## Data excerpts
○ ○ ○
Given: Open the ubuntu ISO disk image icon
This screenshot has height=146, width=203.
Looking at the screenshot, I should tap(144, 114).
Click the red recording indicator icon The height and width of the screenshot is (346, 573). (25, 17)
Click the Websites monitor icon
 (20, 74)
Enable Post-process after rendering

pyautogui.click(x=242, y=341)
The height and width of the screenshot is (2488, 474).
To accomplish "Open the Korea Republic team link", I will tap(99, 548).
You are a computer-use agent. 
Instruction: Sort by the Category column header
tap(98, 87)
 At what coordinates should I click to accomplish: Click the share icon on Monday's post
○ ○ ○
## PROMPT
Every record above is to be transcribed exactly as written.

## ANSWER TO THIS PROBLEM
Given: Open the ubuntu ISO disk image icon
This screenshot has height=146, width=203.
Looking at the screenshot, I should tap(144, 114).
Click the red recording indicator icon The height and width of the screenshot is (346, 573). (25, 17)
Click the Websites monitor icon
 (20, 74)
Enable Post-process after rendering

pyautogui.click(x=242, y=341)
The height and width of the screenshot is (2488, 474).
To accomplish "Open the Korea Republic team link", I will tap(99, 548).
You are a computer-use agent. 
Instruction: Sort by the Category column header
tap(98, 87)
 At what coordinates should I click to accomplish: Click the share icon on Monday's post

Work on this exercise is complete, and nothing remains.